In our first of a series of year-end entries, let's start with a list of those college football teams who had bad years, based upon "program pedigree, humiliating losses, crushed preseason hopes and off-field embarrassments."
In a story today in The Wall Street Journal, the Journal ranked programs based upon the above categories. Here is the list for "whose year was worst?"
1. Texas: Losses to Iowa State, Baylor and Kansas State.
2. Florida: A 7-5 season capped by head coach Urban Meyer's resignation.
3. Miami: A loss in the biggest non-conference game of the year (Ohio State) coupled with a loss to in-state rival Florida State means a fired head coach.
4. USC: First came NCAA sanctions; next came losses to Washington, Oregon and Oregon State.
5. Notre Dame: Even though they won their final three games, the Irish lost to Navy and at home to Tulsa. And, the school was widely criticized for how it responded to the death of videographer Declan Sullivan.
6. Georgia: All-American A.J. Green was suspended for the first four games, plus the Bulldogs (6-6 for the year) lost to Florida for the 18th time in 21 meetings.
7. Michigan: The Wolverines' defense was ranked 108th of 120 schools.
8. BYU: The low point in this 6-6 season was a 15-point loss to Utah State--BYU hadn't lost there since 1993.

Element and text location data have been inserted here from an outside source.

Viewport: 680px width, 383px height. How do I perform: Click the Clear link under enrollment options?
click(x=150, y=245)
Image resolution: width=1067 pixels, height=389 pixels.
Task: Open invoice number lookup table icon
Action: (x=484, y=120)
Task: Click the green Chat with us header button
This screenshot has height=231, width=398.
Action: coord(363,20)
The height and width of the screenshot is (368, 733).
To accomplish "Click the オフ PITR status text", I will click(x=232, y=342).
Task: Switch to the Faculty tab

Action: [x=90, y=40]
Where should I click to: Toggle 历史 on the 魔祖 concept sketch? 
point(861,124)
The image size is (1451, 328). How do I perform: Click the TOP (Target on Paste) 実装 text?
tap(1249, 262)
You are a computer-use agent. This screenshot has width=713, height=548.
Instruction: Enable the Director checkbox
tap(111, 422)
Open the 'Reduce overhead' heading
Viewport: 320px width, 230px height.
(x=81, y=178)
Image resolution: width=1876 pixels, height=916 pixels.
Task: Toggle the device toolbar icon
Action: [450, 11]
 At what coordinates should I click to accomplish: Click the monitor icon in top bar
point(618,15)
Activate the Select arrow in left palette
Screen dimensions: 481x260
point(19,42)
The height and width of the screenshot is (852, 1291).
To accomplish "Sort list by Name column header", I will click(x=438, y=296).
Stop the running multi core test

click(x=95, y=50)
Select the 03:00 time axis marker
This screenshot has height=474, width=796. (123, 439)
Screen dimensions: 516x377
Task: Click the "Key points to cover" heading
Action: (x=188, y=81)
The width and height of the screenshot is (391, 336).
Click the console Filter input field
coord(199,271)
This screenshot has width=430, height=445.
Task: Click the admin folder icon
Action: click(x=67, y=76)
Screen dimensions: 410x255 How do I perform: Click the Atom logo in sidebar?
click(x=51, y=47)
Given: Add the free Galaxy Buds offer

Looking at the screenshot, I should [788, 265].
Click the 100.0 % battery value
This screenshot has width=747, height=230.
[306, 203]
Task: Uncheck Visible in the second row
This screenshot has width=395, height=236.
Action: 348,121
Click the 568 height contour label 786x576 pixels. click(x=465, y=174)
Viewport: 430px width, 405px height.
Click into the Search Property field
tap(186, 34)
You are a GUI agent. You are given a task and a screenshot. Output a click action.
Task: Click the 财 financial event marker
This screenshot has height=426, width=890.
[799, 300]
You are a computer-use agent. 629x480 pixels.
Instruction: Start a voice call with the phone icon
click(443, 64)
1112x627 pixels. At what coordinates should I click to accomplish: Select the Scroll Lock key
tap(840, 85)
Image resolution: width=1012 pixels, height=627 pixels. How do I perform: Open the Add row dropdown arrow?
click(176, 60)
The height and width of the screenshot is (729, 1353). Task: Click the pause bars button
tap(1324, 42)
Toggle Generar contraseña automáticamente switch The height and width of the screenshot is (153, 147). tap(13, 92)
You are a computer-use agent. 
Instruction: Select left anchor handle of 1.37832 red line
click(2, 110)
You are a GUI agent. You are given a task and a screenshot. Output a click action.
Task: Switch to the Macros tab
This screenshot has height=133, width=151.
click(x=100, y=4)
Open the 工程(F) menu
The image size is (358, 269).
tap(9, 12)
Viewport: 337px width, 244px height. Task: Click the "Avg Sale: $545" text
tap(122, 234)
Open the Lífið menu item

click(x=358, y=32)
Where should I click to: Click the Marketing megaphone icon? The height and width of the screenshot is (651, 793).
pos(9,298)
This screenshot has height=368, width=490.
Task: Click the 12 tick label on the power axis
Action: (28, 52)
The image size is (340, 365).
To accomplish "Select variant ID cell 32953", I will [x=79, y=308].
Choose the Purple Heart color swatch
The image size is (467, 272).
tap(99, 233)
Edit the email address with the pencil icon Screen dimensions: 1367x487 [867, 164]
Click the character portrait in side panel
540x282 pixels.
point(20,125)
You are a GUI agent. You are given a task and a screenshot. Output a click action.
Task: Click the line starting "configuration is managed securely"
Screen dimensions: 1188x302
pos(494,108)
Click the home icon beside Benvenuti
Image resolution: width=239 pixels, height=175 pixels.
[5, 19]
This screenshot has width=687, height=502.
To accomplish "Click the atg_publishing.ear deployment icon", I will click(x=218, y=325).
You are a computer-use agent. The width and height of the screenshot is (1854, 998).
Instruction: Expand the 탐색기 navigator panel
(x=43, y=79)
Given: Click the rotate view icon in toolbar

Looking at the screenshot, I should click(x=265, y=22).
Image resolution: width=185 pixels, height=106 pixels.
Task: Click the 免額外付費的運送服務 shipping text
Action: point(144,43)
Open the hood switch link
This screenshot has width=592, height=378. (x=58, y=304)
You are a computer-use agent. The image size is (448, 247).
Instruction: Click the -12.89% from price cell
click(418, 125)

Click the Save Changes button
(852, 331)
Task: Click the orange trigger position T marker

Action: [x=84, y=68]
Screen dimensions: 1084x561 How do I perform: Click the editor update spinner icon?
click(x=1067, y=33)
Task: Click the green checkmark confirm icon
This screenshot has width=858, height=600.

9. Tennessee: Vol fans thought "foot in mouth" disease departed Knoxville when Lane Kiffin headed to USC. Not so fast! Head coach Derek Dooley compared his school to the Germans in World War II.
10. UCLA: Suffice to say, it was a bad year for college football in L.A. Rick Neuheisel addresses the Bruin crowd after games, and those talks got increasingly uncomfortable as the season progressed.